> What you will do: Note each line of the listing that contains the string "height", and copy it.

-=-=-

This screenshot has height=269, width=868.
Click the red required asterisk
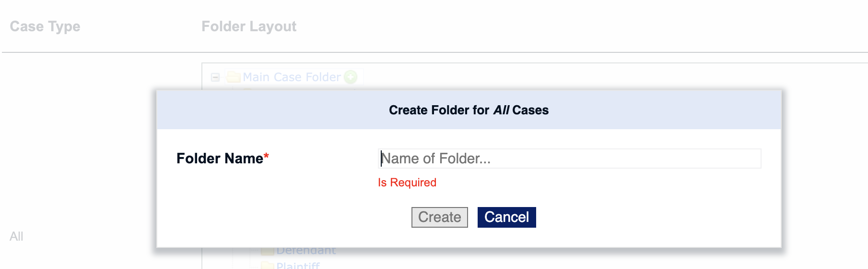[x=266, y=156]
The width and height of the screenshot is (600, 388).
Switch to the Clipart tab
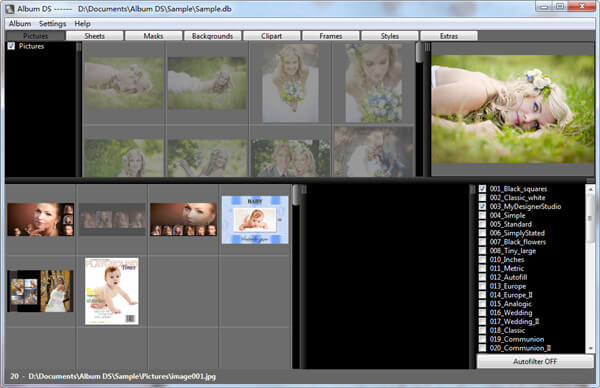tap(271, 36)
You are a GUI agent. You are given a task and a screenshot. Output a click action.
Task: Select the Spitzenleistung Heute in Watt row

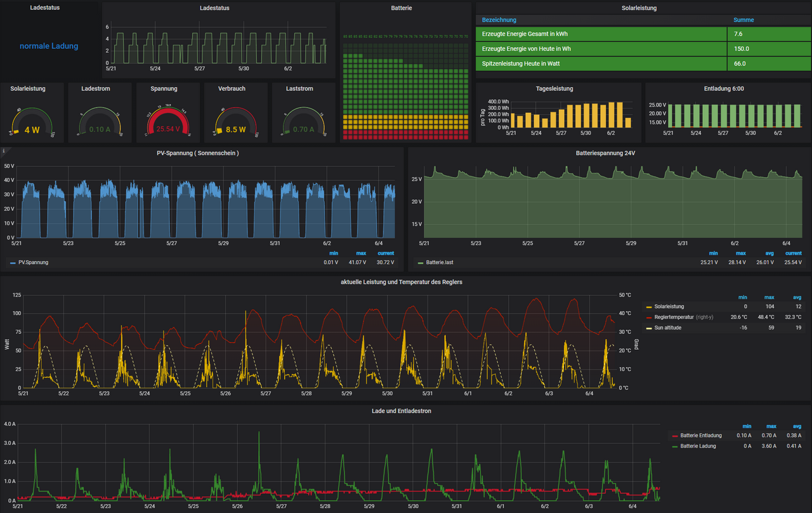point(601,63)

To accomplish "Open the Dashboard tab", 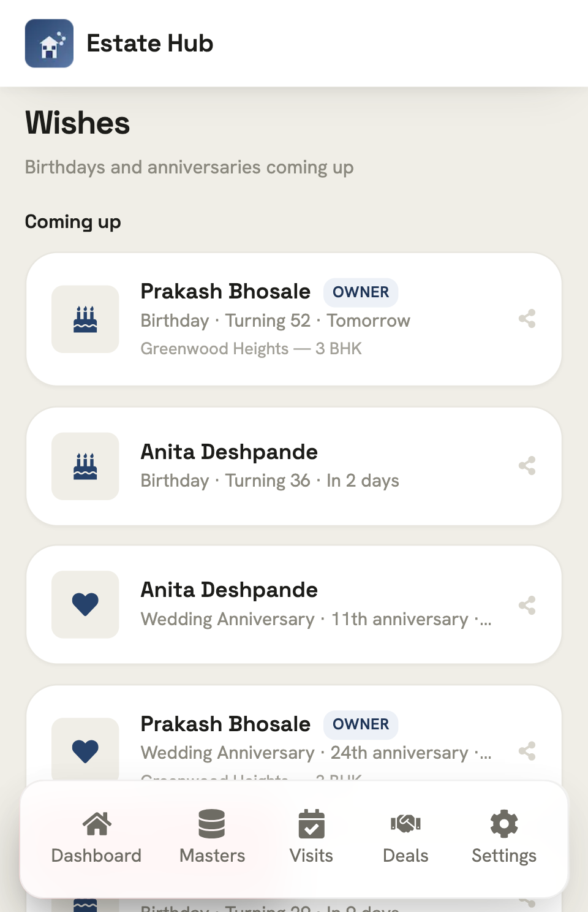I will tap(96, 837).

-=-=-

> Solution to this exercise:
This screenshot has height=269, width=868.
The width and height of the screenshot is (600, 388).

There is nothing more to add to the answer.